Stored data

* * *

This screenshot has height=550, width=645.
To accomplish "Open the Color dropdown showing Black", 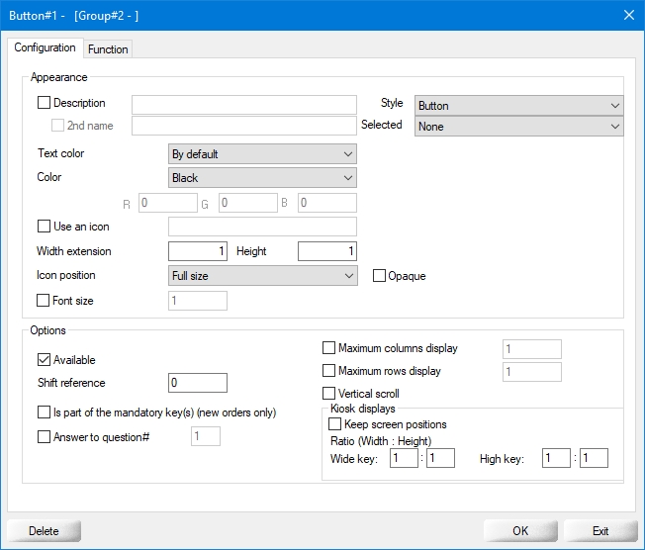I will (x=262, y=178).
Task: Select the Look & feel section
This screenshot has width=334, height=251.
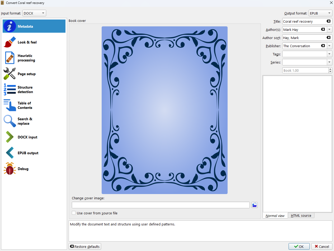Action: [x=34, y=42]
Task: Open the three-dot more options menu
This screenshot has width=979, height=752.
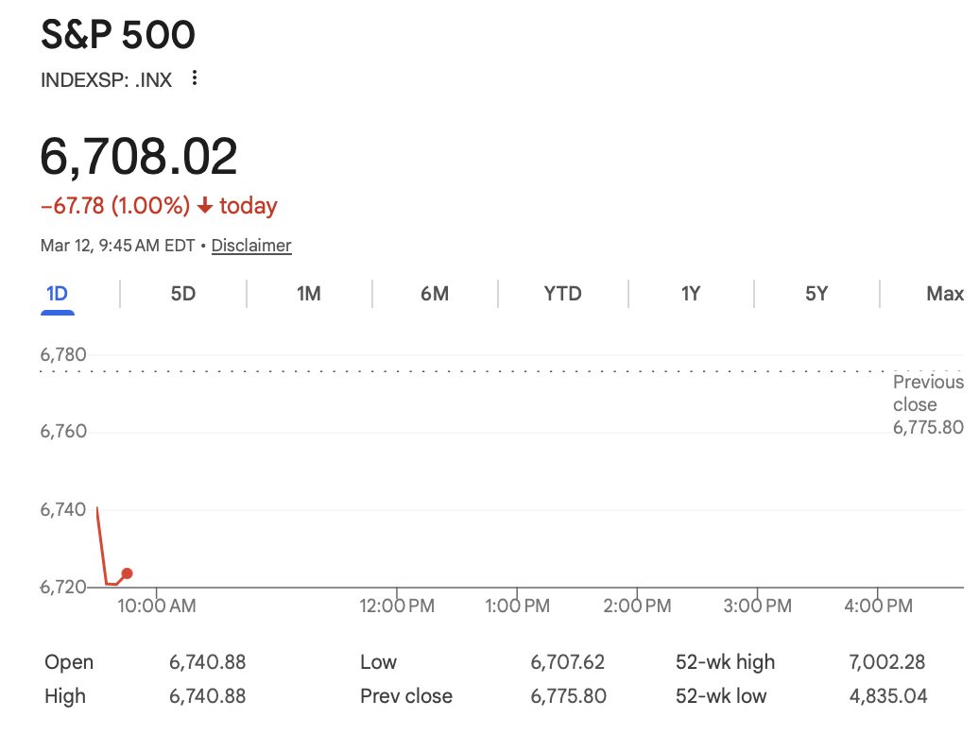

* * *

** TASK OBJECTIVE **
Output exactly the lines from the one containing "Task: Select the Look & feel section" through the last line of the records above, both included, leaving out any pictures.

** SOLUTION FOR THIS TASK **
Task: Select the Look & feel section
This screenshot has width=334, height=251.
Action: [x=34, y=42]
Task: Open the three-dot more options menu
This screenshot has width=979, height=752.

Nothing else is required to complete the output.